What I don't quite understand is how do we relate the parameters of Rabi cycles like Rabi frequency to the intensity of absorption? Why do we in fact see any absorption at all if it's more or less compensated by emission? Shouldn't we shine the light for exactly $n$ Rabi periods plus a $\frac14$ of the period to get perfect absorption?
 A: 
What I don't quite understand is how do we relate the parameters of Rabi cycles like Rabi frequency to the intensity of absorption? Why do we in fact see any absorption at all if it's more or less compensated by emission? 

Rabi oscillation is a concept based on an approximate description of a single atom. This description does not include any irreversible element so it cannot by itself explain systematic absorption in medium.

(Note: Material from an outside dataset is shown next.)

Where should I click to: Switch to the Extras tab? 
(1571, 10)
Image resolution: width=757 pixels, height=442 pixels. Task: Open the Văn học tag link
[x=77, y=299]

If the model is to manifest behaviour consistent with systematic absorption of light, it has to include some form of friction - mechanism which allows the charge oscillations of the atoms to be not in phase with the external electric field. 
One way to do this is to include mutual interaction of atoms in the medium into the description. The friction (and absorption) is then macroscopically visible result of the reversible interaction between charged particles.
Simpler but less accurate would be to just add some damping term into the Schroedinger (or equivalent) equation to make the oscillations of the atoms' electric moment lag in phase behind the external electric field.
Often all this is neglected and the absorption coefficient is obtained by a formal trick - assuming the atoms jump between discrete states irreversibly with probability given by the Fermi golden rule formula (see time-dependent perturbation theory). Then the absorption coefficient is calculated to be proportional to square of the transition dipole moment of the pair of eigenfunctions whose frequency of oscillation matches the external frequency. The absorption coefficient does not depend on the amplitude of the external electric field though, so it is not simply a function of the Rabi frequency.
A: Spontaneous emission rate ($\Gamma$) plays an important role. If $\Gamma=0$ than indeed one would excite atoms and de-excite back in ground state by stimulated emission with emission of photon in same direction. As a result as you pointed out one would not observe absorption. In real life spontaneous emission will lead to emission of photons in random direction and we see it as an absorption in experiment.
If you have that Rabi frequency > $\Gamma$ than one can excite atom by shinning the pulse of light during the 1/2 of the period(also known as $\pi$ pulse). Also one can put atom in superposition of ground and excited state when pulse area is $\pi/2$. This is an important part of many single atom experiments e.g. Ramsey interferometer.